Lately, I have been doing a lot of reading about the power of role models in determining one’s success or failure. As parents, we are told that our children do as we say until they are about two years old, after which they start to do as we do and ignore what we say. We have all seen little girls play with dolls and feed them, bathe them, put them to bed, get them dressed and all that mothering. Apparently this is not because little girls’ DNA automatically makes them mums. They are just modelling behaviour that they see in the home. I will never forget the day I found one of my daughters spanking her doll for telling a lie; never mind that obviously the doll could not talk. I had spanked her the day before for a similar offence. Likewise, little boys love to play with cars and drive around crazily; again this is not in their DNA, they are modelling behaviour that they see. All this reminds me of the many games I played as a child which involved puffing away at make-believe cigarettes; daddy was a chain smoker and all my dad’s sisters smoked.
Modelling and behaviour
Modelling determines over 70 per cent of our behaviour and choices, yet most people attribute their fate in life to DNA and good or bad luck. I have always been intrigued by stereotypes associated with a particular gender, race, or tribe. Having grown up in a cross cultural setting; my parents were from different tribes, I was exposed at an early age to biases along tribal lines. My mum was from a tribe that is perceived as entrepreneurial and that places a high premium on wealth creation sometimes to the exclusion of all else. Dad, on the other hand ,was from a tribe perceived as easy-going, mild mannered and wired for soft life. Looking back on the two sides of my family, these attributes are largely due to behaviour patterns passed on from one generation to another.
My present job gives me exposure to the different countries within the East African Community (EAC). As I travel, I cannot help noticing behaviour patterns among the nationals of different countries.
The EAC reminds me of a typical family, with the five member states being siblings who possess different strengths, personalities, talents and peculiarities. Just over 50 years ago, the current EAC countries did not exist as we know them today and peoples of East Africa were going about life oblivious to the current borders. It is therefore not surprising that as a region we have so much in common and that we are intuitively similar in our thinking, traditions, customs, and lifestyles. That said, one cannot help noticing some clear differences between the five EAC “siblings” especially the three bigger countries, Kenya, Tanzania and Uganda. It can be argued that the development or under development of our individual economies is to a large extent determined by the natural endowments of our countries and the characteristics of our respective people.
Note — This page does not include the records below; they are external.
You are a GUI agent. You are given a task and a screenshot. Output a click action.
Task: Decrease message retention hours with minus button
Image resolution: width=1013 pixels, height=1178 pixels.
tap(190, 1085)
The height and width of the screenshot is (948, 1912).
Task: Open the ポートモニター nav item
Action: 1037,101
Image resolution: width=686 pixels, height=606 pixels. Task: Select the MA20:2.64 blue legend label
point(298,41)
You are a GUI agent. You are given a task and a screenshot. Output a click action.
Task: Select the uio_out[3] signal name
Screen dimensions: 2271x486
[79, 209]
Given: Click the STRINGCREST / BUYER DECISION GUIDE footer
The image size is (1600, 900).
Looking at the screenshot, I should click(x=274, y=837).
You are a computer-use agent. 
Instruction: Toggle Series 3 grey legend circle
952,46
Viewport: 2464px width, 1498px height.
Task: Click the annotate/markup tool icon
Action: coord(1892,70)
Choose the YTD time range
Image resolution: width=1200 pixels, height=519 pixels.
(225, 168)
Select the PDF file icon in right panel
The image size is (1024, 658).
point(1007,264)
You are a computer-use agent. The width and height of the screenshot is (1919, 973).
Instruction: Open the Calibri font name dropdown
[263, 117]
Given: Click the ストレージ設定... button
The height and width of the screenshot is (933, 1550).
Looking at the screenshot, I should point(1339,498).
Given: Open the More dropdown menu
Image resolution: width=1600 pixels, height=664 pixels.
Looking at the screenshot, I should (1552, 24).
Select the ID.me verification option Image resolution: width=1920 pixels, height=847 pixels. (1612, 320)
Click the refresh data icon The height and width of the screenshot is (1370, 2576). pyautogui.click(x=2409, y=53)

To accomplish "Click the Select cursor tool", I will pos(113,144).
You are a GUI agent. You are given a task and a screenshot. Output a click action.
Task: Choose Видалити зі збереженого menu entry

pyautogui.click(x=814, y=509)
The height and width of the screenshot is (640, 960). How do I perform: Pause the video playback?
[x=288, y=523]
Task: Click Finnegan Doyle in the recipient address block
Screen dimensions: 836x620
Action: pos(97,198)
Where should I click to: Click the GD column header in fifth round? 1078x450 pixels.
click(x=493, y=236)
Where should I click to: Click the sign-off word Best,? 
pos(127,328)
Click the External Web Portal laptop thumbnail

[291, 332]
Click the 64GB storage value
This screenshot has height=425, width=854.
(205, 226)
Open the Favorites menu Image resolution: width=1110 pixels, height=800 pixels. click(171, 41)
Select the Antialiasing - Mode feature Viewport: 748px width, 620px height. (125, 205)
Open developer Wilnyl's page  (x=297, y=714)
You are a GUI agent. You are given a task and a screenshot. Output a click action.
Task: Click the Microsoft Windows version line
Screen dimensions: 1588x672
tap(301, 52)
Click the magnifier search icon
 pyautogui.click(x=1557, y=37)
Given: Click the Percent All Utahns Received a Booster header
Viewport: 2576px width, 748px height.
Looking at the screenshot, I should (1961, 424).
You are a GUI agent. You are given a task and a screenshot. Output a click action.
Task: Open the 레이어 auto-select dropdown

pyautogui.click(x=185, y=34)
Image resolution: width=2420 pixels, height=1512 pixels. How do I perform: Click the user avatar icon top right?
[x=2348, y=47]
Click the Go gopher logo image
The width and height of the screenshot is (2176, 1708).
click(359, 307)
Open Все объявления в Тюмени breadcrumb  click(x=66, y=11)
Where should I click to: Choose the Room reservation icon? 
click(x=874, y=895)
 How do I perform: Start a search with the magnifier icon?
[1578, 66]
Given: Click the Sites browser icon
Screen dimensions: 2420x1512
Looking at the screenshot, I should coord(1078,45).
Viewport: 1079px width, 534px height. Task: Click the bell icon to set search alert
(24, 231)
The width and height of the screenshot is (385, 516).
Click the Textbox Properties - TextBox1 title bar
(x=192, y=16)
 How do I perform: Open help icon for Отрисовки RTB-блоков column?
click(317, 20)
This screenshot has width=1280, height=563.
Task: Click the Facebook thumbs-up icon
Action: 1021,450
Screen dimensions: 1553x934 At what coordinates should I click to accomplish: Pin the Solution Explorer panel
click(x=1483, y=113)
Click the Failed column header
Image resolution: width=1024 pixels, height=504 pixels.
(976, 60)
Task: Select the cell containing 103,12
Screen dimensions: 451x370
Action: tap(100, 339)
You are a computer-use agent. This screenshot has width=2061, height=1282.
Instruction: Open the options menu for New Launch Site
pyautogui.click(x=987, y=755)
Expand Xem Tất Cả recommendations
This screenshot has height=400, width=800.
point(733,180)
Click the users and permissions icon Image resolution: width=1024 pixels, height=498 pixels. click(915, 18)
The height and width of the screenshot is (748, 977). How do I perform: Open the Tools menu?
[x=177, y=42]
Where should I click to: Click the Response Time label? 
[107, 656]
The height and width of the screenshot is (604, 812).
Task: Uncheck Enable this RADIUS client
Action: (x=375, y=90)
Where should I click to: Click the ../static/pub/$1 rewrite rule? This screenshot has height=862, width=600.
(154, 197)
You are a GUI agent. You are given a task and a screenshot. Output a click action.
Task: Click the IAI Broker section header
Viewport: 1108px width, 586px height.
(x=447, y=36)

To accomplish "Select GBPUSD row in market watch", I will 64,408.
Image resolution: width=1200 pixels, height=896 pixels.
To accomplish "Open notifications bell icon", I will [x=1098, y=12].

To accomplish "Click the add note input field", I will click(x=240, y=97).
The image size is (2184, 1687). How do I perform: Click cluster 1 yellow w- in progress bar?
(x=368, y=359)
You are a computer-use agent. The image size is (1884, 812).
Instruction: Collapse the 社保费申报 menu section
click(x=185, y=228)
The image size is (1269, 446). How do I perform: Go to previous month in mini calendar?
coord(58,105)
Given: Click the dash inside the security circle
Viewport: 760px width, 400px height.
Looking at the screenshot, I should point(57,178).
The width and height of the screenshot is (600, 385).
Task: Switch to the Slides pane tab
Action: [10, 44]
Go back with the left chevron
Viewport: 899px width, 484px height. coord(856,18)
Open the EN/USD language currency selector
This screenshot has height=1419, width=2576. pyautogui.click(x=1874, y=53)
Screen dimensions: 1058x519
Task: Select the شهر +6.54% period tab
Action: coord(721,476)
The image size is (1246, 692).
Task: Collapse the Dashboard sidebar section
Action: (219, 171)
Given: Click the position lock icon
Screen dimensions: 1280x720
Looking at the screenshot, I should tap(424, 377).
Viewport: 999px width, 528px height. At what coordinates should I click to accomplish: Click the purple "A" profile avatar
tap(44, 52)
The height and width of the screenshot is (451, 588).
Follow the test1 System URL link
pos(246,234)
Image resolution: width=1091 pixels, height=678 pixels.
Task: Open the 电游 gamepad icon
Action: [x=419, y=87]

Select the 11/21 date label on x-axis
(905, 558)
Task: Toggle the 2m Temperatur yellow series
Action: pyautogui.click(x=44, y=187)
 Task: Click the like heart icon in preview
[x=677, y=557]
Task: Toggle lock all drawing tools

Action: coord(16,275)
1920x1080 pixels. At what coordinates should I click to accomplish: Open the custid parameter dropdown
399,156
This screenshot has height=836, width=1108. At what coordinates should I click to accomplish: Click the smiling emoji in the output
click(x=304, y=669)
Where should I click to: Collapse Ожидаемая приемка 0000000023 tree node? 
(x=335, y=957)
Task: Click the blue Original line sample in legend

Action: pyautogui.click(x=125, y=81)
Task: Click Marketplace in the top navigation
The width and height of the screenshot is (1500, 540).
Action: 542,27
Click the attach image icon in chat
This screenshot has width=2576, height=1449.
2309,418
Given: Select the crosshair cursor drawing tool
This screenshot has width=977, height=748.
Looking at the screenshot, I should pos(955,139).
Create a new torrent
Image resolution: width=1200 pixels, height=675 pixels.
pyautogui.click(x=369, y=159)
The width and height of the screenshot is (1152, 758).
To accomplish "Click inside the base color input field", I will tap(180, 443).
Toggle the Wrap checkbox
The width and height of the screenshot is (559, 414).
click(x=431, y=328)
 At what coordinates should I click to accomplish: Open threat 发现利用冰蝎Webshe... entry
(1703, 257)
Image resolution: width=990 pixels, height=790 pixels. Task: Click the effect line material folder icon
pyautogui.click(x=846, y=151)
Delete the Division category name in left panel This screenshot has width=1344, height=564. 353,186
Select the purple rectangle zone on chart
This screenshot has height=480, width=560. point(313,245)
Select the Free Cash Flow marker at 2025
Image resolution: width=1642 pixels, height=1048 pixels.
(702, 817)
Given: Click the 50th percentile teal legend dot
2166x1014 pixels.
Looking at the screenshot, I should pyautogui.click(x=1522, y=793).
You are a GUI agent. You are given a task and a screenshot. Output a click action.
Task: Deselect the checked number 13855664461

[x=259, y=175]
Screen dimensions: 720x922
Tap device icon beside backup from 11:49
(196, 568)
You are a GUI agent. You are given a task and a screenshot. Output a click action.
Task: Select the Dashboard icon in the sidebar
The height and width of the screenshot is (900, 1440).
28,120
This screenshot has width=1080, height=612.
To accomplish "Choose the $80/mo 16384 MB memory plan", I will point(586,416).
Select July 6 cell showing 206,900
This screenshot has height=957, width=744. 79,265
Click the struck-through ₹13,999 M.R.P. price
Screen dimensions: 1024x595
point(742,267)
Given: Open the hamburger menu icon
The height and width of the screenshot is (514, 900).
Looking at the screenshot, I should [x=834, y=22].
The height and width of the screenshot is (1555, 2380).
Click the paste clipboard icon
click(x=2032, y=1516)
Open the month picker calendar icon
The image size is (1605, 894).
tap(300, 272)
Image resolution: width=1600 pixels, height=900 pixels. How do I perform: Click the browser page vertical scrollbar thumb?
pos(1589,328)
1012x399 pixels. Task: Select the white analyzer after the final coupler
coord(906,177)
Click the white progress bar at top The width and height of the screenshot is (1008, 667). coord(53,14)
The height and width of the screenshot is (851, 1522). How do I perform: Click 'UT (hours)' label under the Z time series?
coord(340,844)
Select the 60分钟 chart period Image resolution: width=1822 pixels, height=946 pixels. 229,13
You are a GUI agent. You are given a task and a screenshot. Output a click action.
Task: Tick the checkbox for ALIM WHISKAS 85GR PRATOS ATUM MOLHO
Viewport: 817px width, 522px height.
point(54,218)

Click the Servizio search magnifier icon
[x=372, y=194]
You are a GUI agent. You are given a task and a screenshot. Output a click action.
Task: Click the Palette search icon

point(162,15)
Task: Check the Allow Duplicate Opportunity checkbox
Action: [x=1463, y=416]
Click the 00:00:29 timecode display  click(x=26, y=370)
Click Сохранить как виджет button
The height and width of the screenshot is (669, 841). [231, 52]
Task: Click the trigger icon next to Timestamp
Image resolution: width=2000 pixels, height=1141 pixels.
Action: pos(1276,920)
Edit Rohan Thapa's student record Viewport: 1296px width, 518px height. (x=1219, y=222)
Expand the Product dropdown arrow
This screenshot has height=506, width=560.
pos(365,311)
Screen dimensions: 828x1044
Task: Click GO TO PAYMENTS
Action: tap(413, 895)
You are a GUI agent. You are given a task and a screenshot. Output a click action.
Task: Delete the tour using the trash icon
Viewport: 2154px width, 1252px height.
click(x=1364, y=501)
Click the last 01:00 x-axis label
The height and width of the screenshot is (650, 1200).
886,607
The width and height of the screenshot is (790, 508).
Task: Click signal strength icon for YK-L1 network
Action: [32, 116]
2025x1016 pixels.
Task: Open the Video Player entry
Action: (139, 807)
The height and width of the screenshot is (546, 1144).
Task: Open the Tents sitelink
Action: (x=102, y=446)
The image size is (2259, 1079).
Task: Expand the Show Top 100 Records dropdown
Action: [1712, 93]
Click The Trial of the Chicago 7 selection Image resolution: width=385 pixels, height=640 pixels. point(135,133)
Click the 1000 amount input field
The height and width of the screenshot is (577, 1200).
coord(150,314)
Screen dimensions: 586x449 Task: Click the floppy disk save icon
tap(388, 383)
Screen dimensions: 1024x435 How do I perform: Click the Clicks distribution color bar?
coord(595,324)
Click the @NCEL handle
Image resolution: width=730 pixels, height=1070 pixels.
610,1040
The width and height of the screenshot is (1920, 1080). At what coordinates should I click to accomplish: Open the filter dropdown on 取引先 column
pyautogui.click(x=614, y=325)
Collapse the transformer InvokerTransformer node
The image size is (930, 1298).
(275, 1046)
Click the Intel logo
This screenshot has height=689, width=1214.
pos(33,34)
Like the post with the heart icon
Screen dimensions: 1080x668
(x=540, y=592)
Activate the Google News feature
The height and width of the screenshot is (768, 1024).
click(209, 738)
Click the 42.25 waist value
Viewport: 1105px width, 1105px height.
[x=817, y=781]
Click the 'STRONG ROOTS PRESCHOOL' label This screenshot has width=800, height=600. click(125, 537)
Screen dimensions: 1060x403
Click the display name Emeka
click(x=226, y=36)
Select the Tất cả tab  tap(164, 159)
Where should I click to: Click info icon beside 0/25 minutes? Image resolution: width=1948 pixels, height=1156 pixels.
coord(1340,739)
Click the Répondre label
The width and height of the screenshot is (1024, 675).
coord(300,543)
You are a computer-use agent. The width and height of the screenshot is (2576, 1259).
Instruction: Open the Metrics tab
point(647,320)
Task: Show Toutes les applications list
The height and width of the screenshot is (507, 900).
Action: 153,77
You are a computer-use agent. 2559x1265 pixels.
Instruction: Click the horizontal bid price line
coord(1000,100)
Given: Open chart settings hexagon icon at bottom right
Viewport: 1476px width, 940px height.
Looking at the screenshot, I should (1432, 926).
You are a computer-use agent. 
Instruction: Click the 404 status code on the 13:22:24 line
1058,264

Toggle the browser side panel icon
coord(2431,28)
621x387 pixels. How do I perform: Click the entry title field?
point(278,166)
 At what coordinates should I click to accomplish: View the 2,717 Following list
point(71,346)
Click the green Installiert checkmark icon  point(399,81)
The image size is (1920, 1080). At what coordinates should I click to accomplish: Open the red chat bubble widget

All three countries have been richly endowed with unique natural and human resources. Tanzania has abundant mineral wealth; lots of well watered arable land and newly discovered gas reserves. They also have a wide variety of wild life, a beautiful countryside and sunny beaches that make tourism an important sector in their economy.
Kenya recently discovered oil and has some mineral wealth. Kenya also has attributes that attract tourists; beautiful sunny beaches, a scenic countryside thanks to the Rift Valley and the same wild life that we find in Tanzania. Interestingly both countries market Mountain Kilimanjaro as being exclusively theirs which goes back to my point about how the current borders mask how much we share or have in common. Additionally Kenya boasts a population with better skills than its neighbours, a people with strong entrepreneur instincts that are generally perceived as more energetic and dynamic than their EAC “siblings”.
Uganda is land locked, has fertile arable land, fresh water resources that make fish a major export of the country and until recently, reliable rainfall that made Uganda an important food basket for the region. Uganda’s tourism is not as developed as her neighbours and has the potential to grow exponentially if the EAC were to market the region as one tourist destination instead of each member state going it alone. Uganda has also discovered oil and has some mineral wealth.
The EAC member states have been blessed with similar natural resources and weather patterns, yet we are at different levels of development. How come some of the EAC siblings have been able to exploit and harness their resources better than others? Admittedly just like with any family where individual children have superior skills that shape their future and fate in life, some EAC member states have an edge over others. Kenya and Tanzania have a coastline giving them the much needed access to the sea. That said, to what extent is the current state of affairs in Uganda due to our being landlocked? Could it be that a big part of our lack of development and prosperity may be attributed to the inability of yesterday’s parents, leaders and society to be good role models for future generations? Has this led to the vicious cycle that Ugandans (and sadly most of Africa) find themselves in where every generation keeps modelling bad behaviour passed on from their parents’ generation?